Hamtramck residents will have many opportunities to fire Gov. Rick Snyder if two men long associated with the city have their way.

Both Hamtramck Police Sergeant Andy Mileski and Hamtramck resident Chris Cornwell, a longtime community activist and former city councilperson, will be circulating petitions at various locations in the city from now until Aug. 5, when signed petitions are returned to the state.

Michigan Citizens United (MCU), a bipartisan political action committee formed in April to recall the governor, has become the clearinghouse of the statewide recall effort. To achieve its goal, MCU needs to collect 807,000 signatures — 25 percent of the total vote in the last state election.
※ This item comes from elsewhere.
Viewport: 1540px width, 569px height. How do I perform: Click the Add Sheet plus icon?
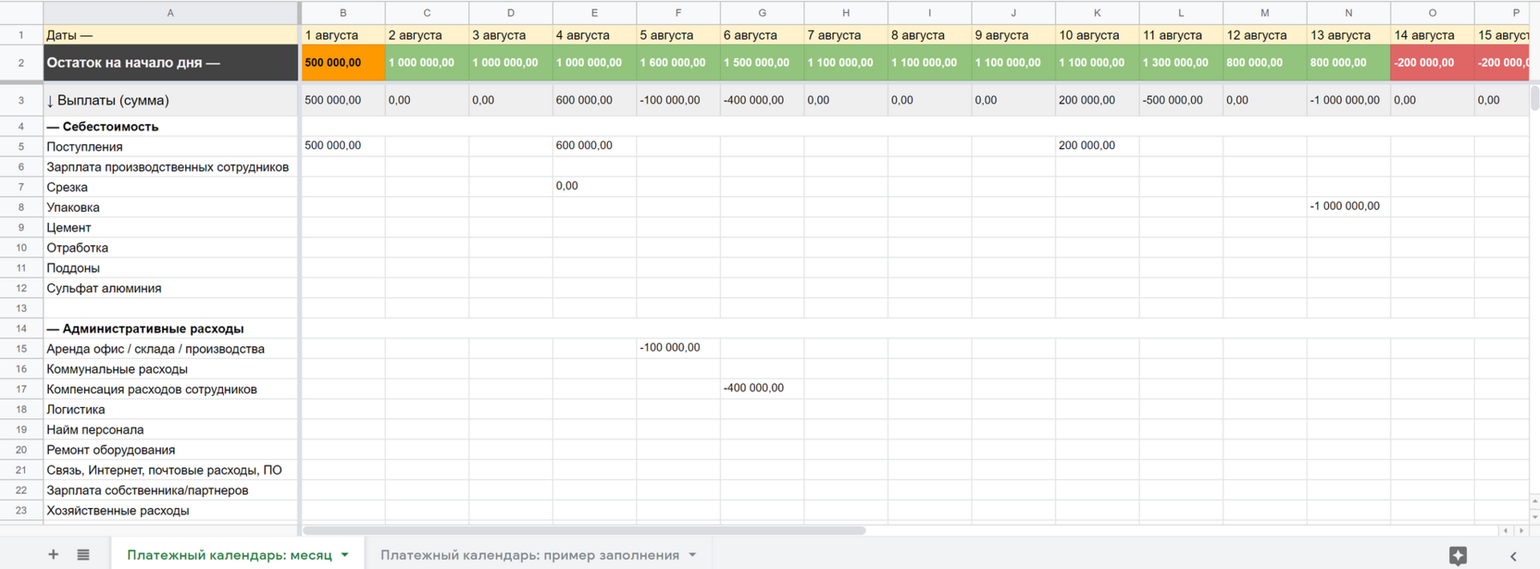tap(53, 554)
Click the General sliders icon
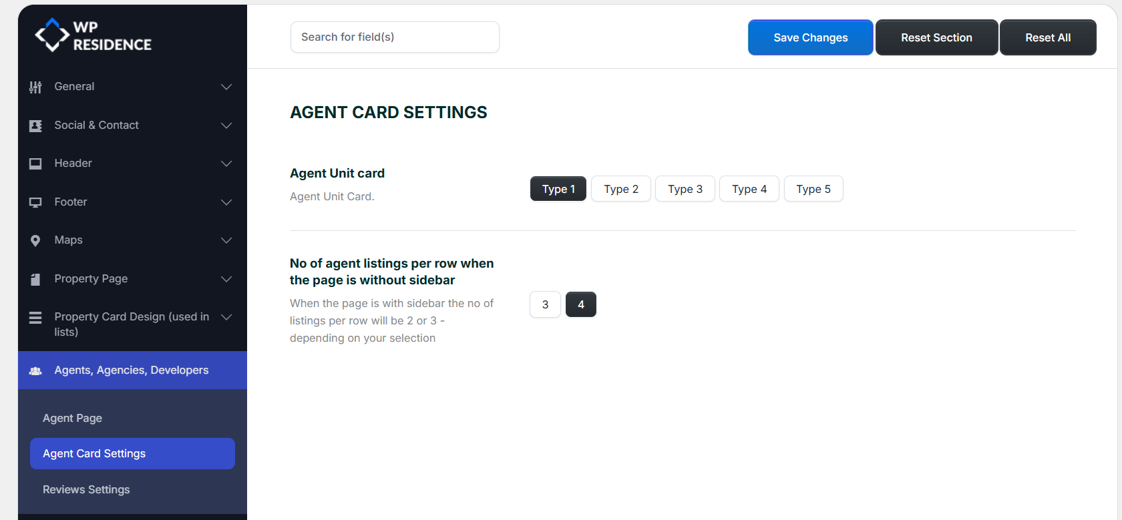The width and height of the screenshot is (1122, 520). [35, 87]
Estimating that 20 percent of the signatures will be proven ineligible, the political organization is aiming to collect about 1.1 million signatures.

The state allowed petitioners to begin collecting signatures on May 21, but MCU has not released signature tallies since the campaign began for fear of inaccuracies.
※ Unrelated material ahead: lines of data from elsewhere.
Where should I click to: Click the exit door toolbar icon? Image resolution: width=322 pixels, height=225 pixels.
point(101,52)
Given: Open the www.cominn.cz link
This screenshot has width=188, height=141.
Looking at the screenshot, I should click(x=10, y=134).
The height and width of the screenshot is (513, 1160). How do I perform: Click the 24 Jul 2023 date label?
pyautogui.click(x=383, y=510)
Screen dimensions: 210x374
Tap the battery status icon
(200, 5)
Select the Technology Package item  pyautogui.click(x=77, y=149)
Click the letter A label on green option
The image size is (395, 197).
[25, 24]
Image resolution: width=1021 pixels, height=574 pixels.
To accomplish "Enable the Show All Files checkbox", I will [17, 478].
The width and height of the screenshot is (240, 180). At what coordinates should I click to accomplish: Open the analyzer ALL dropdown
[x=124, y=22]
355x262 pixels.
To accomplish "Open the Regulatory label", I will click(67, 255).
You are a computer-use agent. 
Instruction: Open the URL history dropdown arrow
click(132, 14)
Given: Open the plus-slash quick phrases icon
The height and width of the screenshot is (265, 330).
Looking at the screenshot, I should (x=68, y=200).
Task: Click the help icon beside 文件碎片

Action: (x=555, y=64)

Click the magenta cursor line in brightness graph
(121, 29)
Cornwell, who works for the Hamtramck Housing Commission, said he collected about 30 signatures from Hamtramck residents at his first signing event, but said that he was surprised at the amount on nonresidents who wanted to sign the petition or get involved in the campaign.

Mileski is holding his first signing event from 11 a.m. to 2 p.m. on Saturday, June 25, in the Hamtramck Town Center parking lot at Jos. Campau and Holbrook (near Glory Market).
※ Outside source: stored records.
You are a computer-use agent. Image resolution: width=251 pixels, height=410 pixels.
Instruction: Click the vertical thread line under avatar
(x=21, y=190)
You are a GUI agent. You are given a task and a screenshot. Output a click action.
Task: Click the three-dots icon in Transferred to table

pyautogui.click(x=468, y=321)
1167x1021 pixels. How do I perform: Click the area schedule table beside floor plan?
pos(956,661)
Like many citizens across the state, Mileski and Cornwell are not reacting against one facet of the governor’s actions, they are protesting Snyder’s agenda as a whole, but Mileski acknowledged that recalling the governor would be a long shot.

“You’ve got to stand up for what you believe in,” Mileski said. “If it doesn’t work, it doesn’t work. But you’ve got to try. That’s why it’s America.”

For both Mileski and Cornwell, the most maddening policies associated with Snyder are those that are unfolding from the recently passed Public Act 4, or the “Local Government and School District Fiscal Accountibility Act.”

Among other things, the Act allows the state to appoint emergency financial managers for both municipalities and school districts.

Cornwell and Mileski, a union member, are also worried about Snyder’s attempts to inhibit and curtail collective bargaining rights and his plans to balance the state budget through tax cuts for corporations and budget cuts.

Mileski said Snyder’s agenda, which calls for service employees like police officers to do more with less, will not lead to improvement.

“They expect everyone to do more,” Mileski said. “With the economy down, crime is going up. We’re not superheroes.”

Cornwell, who was able to examine closely some of the adverse effects of an emergency financial manager while he served as a Hamtramck councilperson, said that the time to recall Snyder is now, and that people should not take a wait-and-see attitude.

“I think the longer he is in office, the more of his agenda will be passed into policy,” Cornwell said. “It’s already happening. You can’t put the toothpaste back into the tube.”